What is required -
If a line in the data contains "will", copy it out.

[Pixel coordinate grounding data]
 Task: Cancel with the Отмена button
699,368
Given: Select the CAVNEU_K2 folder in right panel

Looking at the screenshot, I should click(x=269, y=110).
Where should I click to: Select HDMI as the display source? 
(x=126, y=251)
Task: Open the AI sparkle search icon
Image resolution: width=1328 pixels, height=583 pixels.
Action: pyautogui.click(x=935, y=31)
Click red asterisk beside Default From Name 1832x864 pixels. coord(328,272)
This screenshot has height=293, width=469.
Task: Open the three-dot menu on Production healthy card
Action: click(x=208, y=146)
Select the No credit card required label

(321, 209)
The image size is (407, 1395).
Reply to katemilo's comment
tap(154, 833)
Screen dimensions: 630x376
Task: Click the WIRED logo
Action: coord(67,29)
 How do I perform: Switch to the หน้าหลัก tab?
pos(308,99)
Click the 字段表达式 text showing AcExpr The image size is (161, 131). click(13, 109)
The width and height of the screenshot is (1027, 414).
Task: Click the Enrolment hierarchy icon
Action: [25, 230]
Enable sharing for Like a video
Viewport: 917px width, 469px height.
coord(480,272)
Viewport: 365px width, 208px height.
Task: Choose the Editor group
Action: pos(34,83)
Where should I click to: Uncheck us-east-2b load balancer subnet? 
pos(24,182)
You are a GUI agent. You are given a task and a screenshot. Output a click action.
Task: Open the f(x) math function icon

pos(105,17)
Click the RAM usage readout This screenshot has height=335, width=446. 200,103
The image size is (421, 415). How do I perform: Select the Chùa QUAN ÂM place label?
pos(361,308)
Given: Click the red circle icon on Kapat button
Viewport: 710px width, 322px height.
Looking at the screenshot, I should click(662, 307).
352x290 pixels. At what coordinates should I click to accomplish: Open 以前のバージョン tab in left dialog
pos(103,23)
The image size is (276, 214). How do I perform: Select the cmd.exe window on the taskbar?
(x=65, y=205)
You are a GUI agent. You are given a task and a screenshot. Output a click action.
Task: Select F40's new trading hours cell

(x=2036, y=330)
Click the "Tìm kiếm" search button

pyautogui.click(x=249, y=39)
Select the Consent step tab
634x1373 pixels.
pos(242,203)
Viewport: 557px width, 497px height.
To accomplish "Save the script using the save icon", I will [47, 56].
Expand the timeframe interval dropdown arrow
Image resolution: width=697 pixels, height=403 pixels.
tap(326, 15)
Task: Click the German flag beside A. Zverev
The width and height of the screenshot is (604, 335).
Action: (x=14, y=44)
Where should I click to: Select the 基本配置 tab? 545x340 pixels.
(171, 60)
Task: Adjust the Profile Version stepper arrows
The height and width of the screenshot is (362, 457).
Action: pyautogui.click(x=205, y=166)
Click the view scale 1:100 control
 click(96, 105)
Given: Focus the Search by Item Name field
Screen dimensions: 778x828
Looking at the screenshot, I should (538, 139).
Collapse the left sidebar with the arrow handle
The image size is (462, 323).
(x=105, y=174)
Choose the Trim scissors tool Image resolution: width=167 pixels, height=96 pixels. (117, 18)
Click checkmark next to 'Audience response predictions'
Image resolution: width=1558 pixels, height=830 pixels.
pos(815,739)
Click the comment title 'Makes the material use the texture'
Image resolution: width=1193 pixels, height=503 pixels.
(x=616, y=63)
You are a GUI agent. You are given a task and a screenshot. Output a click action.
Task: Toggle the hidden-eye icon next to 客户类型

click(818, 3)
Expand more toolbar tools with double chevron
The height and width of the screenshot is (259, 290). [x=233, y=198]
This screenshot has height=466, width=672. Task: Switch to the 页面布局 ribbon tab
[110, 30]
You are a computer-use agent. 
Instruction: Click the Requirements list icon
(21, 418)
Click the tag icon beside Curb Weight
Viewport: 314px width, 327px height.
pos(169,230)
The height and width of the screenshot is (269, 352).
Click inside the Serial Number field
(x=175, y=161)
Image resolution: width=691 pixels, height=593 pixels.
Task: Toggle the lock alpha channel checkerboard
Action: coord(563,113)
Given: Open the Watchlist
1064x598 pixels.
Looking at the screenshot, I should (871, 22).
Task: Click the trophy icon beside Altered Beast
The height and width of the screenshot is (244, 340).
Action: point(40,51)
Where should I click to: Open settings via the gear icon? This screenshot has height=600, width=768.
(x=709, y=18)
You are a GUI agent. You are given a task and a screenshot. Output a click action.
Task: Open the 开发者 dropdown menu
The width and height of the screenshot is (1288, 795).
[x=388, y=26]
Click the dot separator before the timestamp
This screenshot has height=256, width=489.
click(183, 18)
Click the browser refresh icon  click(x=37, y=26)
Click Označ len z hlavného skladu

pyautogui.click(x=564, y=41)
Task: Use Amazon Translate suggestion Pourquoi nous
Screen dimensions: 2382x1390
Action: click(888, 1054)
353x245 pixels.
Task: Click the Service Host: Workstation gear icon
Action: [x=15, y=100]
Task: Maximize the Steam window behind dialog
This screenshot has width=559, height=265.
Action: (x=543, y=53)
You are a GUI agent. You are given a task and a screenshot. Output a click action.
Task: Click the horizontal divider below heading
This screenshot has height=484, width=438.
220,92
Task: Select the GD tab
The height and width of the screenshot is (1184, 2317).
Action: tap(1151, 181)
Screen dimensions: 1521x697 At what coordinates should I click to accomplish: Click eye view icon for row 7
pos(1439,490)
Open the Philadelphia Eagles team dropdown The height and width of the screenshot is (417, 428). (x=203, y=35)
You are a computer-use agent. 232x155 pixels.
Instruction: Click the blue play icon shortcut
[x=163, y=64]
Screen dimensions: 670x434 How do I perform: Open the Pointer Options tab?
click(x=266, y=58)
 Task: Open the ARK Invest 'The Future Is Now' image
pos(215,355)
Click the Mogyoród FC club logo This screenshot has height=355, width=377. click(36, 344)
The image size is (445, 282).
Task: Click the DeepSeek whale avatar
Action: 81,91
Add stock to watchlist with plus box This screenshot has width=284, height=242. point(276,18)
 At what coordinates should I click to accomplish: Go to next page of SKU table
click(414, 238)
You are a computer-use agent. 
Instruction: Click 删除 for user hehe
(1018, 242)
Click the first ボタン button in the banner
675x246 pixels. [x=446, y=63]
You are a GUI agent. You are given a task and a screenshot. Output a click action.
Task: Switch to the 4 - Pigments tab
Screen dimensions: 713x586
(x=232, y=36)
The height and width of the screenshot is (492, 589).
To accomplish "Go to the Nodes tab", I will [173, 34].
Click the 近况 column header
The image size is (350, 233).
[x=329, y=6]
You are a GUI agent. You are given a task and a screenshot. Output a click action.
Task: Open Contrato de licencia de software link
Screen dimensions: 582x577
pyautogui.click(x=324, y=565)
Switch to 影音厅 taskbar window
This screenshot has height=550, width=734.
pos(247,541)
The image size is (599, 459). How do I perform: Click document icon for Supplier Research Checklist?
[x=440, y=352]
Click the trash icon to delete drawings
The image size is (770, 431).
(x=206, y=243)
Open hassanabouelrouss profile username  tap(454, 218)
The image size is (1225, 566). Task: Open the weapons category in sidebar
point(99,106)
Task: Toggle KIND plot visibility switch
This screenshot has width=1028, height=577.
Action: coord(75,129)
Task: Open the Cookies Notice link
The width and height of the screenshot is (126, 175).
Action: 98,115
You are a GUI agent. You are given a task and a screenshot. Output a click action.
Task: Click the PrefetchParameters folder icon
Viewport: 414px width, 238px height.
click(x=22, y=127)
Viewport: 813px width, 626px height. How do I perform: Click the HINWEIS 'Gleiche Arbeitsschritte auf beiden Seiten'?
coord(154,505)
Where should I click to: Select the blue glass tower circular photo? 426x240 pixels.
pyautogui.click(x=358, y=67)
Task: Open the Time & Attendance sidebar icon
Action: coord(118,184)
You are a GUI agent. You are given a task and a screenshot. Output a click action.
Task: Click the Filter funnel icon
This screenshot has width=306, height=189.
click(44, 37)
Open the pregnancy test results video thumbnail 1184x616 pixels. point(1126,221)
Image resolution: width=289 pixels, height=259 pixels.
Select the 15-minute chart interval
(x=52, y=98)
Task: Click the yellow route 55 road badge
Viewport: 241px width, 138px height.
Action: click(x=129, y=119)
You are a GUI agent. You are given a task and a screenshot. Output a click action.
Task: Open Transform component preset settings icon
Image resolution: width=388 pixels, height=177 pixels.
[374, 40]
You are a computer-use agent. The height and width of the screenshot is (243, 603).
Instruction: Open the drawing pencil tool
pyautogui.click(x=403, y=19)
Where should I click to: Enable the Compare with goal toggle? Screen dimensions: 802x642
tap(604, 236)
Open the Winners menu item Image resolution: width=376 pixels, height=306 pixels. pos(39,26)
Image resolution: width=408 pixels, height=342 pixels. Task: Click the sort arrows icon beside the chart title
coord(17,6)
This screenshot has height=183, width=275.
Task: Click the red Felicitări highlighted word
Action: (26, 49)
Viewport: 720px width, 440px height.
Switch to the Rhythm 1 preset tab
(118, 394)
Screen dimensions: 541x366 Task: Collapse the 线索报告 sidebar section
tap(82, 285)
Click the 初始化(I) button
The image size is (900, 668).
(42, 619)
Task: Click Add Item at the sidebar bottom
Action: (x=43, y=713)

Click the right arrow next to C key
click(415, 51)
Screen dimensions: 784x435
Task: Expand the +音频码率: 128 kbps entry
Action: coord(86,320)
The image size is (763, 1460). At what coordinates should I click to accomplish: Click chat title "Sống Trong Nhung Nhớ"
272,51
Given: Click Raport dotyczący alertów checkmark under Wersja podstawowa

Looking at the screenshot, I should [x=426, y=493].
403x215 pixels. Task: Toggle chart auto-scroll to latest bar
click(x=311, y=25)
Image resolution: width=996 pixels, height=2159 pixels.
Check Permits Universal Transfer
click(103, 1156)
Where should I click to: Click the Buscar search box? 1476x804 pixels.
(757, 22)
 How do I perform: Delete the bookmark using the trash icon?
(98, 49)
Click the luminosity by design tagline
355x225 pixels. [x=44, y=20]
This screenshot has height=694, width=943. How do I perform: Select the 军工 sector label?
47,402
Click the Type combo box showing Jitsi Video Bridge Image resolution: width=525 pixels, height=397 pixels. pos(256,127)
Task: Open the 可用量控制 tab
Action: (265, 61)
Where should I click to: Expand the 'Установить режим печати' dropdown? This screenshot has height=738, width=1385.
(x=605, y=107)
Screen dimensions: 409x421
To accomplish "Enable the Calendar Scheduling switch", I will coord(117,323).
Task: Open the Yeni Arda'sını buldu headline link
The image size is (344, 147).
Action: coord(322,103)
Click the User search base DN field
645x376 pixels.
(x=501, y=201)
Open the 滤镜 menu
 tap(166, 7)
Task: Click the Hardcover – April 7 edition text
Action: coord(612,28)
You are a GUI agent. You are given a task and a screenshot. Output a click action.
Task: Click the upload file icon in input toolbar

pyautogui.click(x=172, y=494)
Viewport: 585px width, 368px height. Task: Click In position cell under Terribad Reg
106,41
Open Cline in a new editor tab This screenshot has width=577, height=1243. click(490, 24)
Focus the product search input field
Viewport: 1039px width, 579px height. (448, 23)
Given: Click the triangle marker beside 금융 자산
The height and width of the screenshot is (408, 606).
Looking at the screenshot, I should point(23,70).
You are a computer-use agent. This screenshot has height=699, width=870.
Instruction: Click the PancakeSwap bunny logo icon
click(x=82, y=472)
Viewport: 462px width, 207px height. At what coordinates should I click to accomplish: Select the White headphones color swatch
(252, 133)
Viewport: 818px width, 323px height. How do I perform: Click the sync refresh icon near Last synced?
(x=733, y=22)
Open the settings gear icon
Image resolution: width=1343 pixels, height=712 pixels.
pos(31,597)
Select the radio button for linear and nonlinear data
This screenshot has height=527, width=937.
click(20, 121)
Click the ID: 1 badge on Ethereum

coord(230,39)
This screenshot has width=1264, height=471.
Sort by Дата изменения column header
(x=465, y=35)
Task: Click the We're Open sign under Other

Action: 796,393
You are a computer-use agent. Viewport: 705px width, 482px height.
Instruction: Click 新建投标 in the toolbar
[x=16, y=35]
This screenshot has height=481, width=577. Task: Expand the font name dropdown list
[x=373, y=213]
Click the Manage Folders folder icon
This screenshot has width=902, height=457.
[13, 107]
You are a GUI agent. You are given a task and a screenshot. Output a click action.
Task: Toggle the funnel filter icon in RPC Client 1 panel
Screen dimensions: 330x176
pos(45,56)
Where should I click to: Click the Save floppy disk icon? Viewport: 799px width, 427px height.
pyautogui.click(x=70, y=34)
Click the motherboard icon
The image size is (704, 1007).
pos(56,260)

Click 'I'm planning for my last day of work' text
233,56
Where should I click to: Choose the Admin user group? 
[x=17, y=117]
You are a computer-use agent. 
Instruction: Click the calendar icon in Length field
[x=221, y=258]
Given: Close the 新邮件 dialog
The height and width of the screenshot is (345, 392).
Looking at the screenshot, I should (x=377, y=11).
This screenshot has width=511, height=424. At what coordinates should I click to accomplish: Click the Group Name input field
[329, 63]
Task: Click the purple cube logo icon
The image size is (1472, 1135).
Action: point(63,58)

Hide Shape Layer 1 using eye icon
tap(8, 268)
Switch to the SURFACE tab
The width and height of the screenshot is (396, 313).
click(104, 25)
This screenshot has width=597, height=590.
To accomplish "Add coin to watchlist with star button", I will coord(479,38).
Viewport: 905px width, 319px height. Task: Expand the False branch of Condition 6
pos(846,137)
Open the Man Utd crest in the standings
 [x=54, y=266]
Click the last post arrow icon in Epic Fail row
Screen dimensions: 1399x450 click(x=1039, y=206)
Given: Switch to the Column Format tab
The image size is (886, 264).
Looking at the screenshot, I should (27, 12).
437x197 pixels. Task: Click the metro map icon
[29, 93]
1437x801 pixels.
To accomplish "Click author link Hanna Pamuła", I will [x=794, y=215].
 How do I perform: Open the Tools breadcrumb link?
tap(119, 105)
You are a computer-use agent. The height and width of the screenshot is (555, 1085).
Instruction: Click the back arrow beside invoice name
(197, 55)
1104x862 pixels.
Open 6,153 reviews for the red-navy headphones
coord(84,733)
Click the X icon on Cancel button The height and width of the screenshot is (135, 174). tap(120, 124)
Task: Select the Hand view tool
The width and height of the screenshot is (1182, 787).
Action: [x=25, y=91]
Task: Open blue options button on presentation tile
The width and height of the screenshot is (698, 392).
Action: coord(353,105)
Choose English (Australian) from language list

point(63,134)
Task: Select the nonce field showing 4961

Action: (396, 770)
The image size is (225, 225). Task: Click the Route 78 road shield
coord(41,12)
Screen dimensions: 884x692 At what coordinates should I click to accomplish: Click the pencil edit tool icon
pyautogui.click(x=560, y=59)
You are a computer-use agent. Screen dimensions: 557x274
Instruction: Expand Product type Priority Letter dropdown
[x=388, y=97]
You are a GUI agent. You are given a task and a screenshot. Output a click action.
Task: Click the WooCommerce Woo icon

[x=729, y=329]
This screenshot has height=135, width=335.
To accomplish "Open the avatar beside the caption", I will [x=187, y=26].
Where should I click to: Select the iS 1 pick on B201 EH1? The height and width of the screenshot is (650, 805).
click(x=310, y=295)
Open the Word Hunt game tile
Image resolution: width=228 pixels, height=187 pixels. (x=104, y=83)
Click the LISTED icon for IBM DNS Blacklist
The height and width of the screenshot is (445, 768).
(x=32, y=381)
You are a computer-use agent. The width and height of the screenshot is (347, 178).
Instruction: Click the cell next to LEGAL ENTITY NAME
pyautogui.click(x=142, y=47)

Worked solution -
To accomplish "Save the script using the save icon", I will [47, 56].
To accomplish "Go to the Nodes tab", I will [173, 34].
To accomplish "Enable the Calendar Scheduling switch", I will coord(117,323).
To accomplish "Add coin to watchlist with star button", I will coord(479,38).
To accomplish "Click author link Hanna Pamuła", I will [x=794, y=215].
To accomplish "Open the avatar beside the caption", I will [x=187, y=26].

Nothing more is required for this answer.